Hi!
I use DietPi and installed Vaultwarden through dietpi-software. Runs smoothly. Now I wanted to use Vaultwarden’s webauthn feature. But when trying to active it, vaultwarden displays an error “domain variable not set”.
I looked for a solution and found this article:
https://github.com/dani-garcia/vaultwarden/wiki/Enabling-U2F-(and-FIDO2-WebAuthn)-authentication
But how does that relate to DietpI installed by dietpi-software? What do I have to do?
I own a domain if that is of use?!
Going off the solution you listed, your domain needs to added to the vaultwarden config file.
Since you’ve installed though dietpi-software, you can modify the vaultwarden.env from in /mnt/dietpi_userdata/vaultwarden
The line you need to uncomment called DOMAIN= & add you domain next to it. Restart, & it should work.
A verified certificate from Let’s Encrypt should be used as well.
Oh thank you very much for that hint.

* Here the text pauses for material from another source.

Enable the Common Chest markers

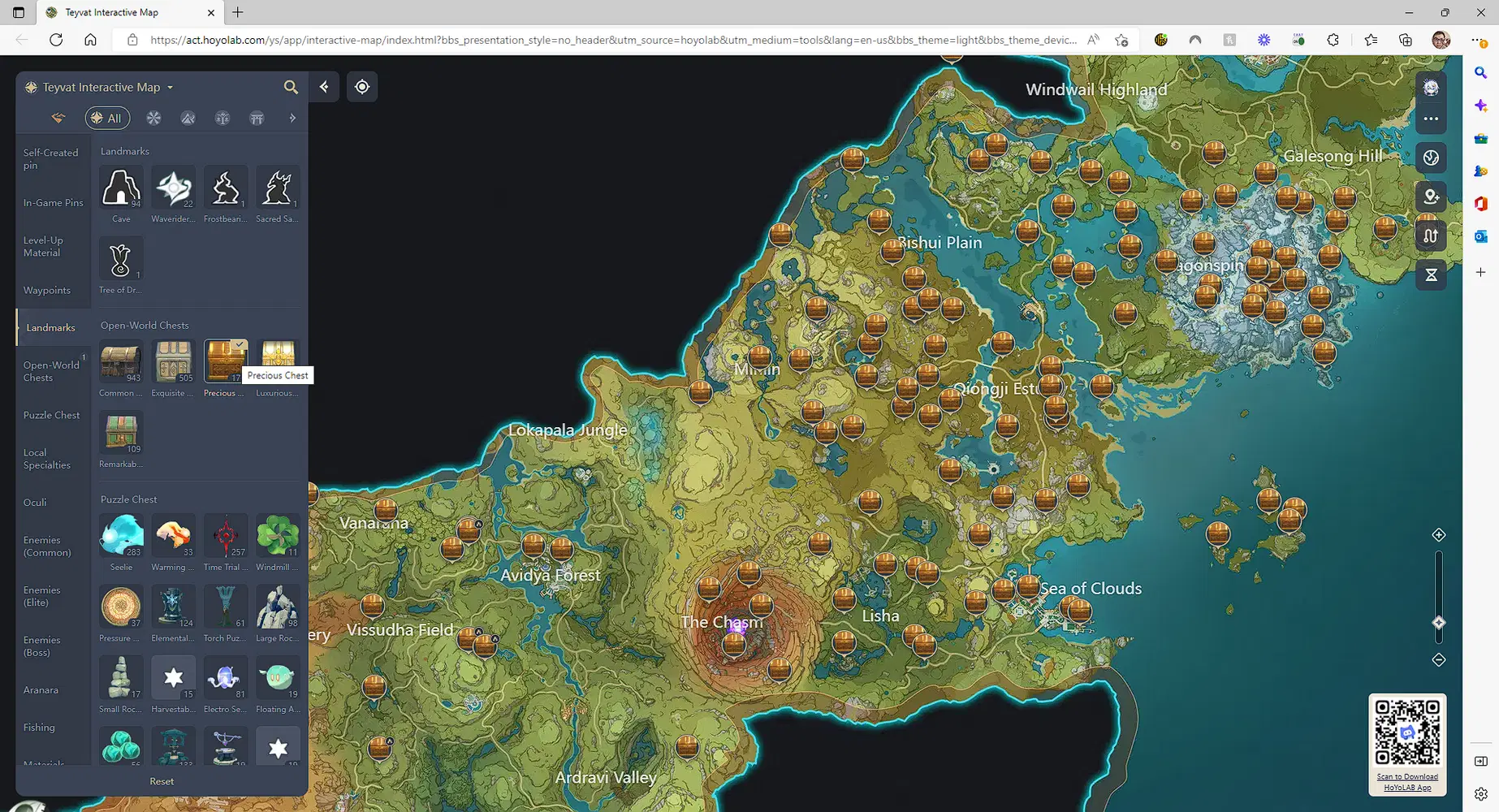point(120,362)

I didn’t know that file.
Can ‘domain’ also be a local IP like domain=https://192.168.1.20:8001? Because that’s how I access vaultwarden, it’s runs locally.
I imported the locally signed HTTPS certificate to my browser, so it doesnt show a warning.
How can I add a Let’s Encrypt certificate to my local vaultwarden??
Unfortunately, you cannot have a signed certificate for a local IP address AFAIK.
You’ll need add the LetsEncrypt Cert to you webserver config file for the vaultwarden website/reverse proxy.
The Vaultwarden docs have a bunch of reverse proxy examples you can use.
Finally for the ‘domain’ part, a local IP address method is the default way to access, adding it to domain won’t help unfortunately.
is there a plan to access Vaultwarden from outside of your network? if not, what is the purpose of having 2FA activated?